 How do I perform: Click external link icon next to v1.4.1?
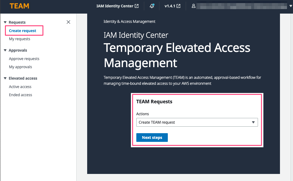pyautogui.click(x=178, y=6)
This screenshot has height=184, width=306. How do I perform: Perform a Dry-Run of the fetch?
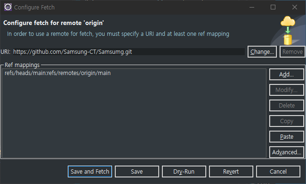click(x=184, y=171)
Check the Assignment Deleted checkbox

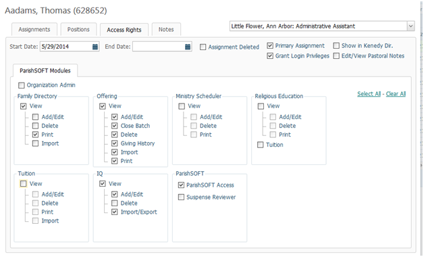(203, 47)
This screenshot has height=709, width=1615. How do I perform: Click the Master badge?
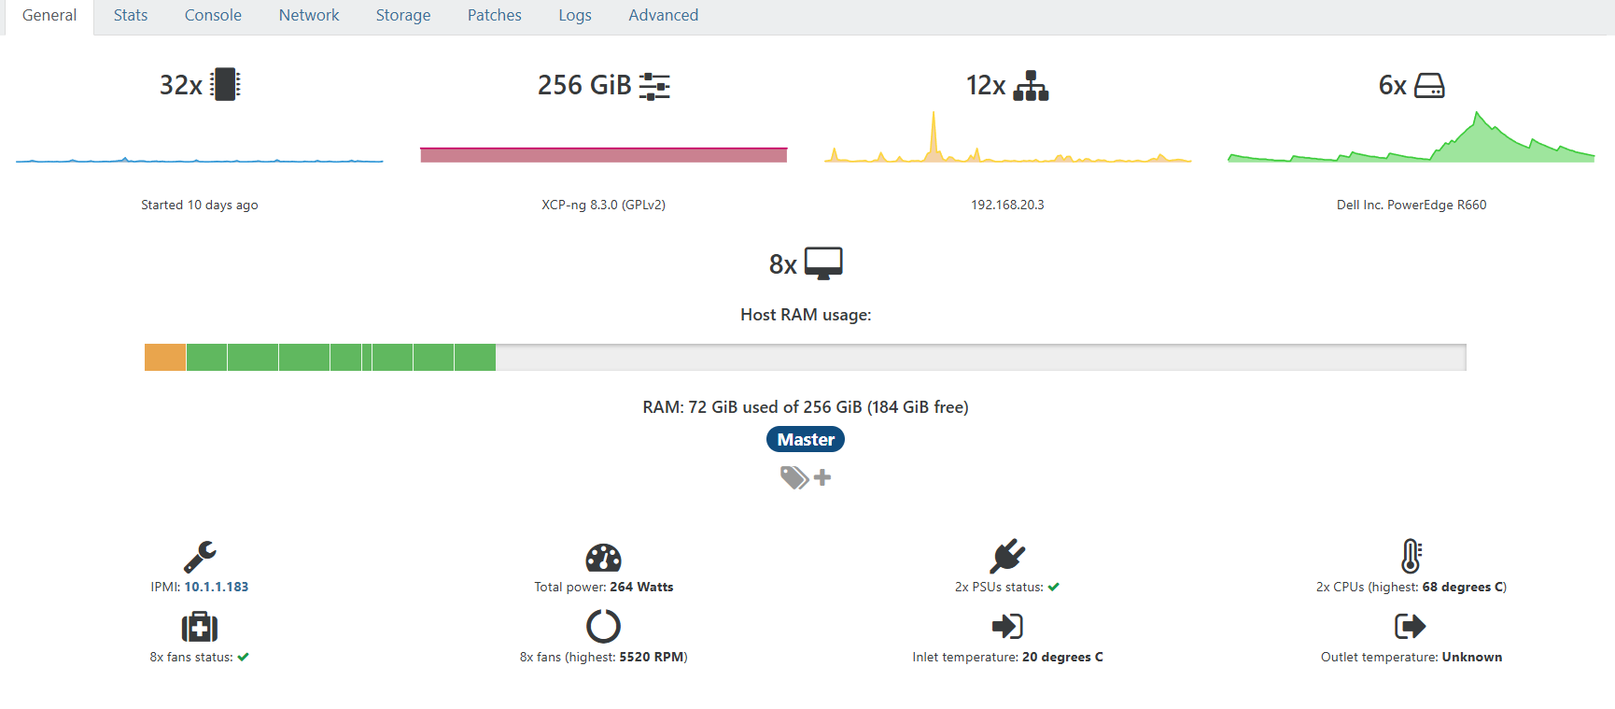[x=806, y=440]
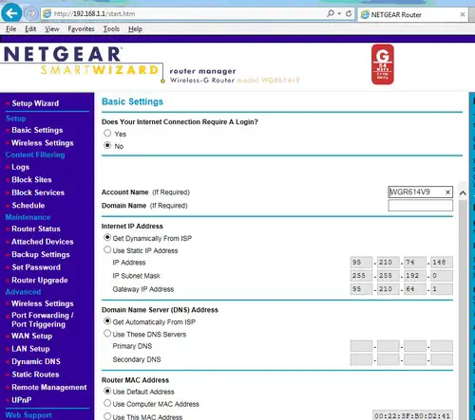
Task: Select Yes for internet login required
Action: click(107, 133)
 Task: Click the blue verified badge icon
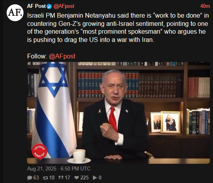[49, 6]
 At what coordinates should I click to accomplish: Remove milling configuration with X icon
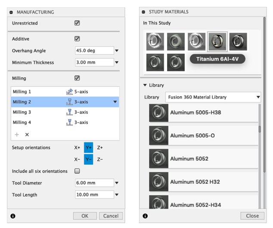pyautogui.click(x=27, y=135)
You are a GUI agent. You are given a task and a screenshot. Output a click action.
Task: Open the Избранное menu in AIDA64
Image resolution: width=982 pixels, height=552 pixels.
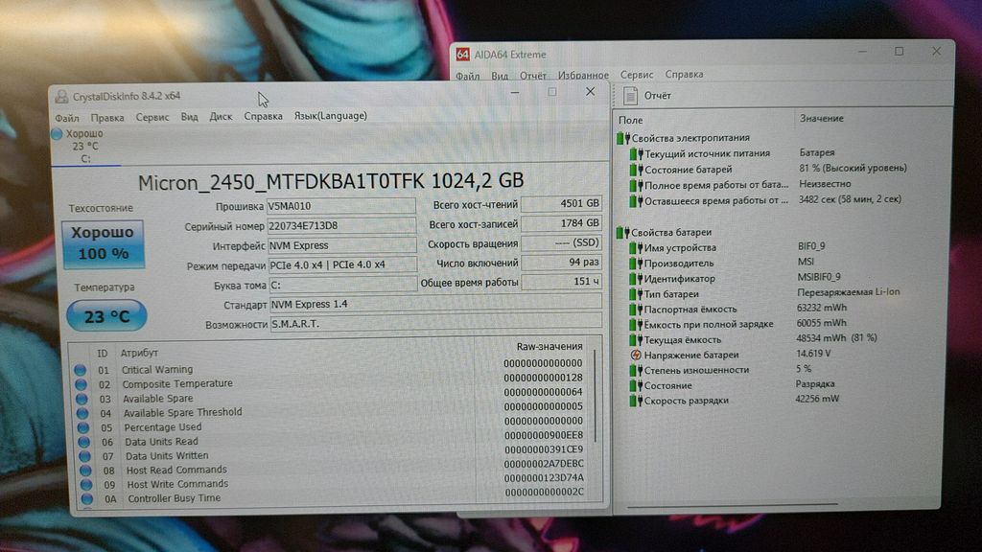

# Task goal:
Everything in the material except the pictures should be restated word for word.

# Exercise output:
 How do I perform: Click external link icon next to v1.4.1?
pyautogui.click(x=178, y=6)
This screenshot has height=184, width=306. How do I perform: Perform a Dry-Run of the fetch?
click(x=184, y=171)
Check the Assignment Deleted checkbox

(203, 47)
This screenshot has height=709, width=1615. How do I perform: Click the Master badge?
[x=806, y=440]
Task: Select Yes for internet login required
Action: click(107, 133)
 Task: Click the blue verified badge icon
[49, 6]
 At what coordinates should I click to accomplish: Remove milling configuration with X icon
pyautogui.click(x=27, y=135)
You are a GUI agent. You are given a task and a screenshot. Output a click action.
Task: Open the Избранное menu in AIDA64
Image resolution: width=982 pixels, height=552 pixels.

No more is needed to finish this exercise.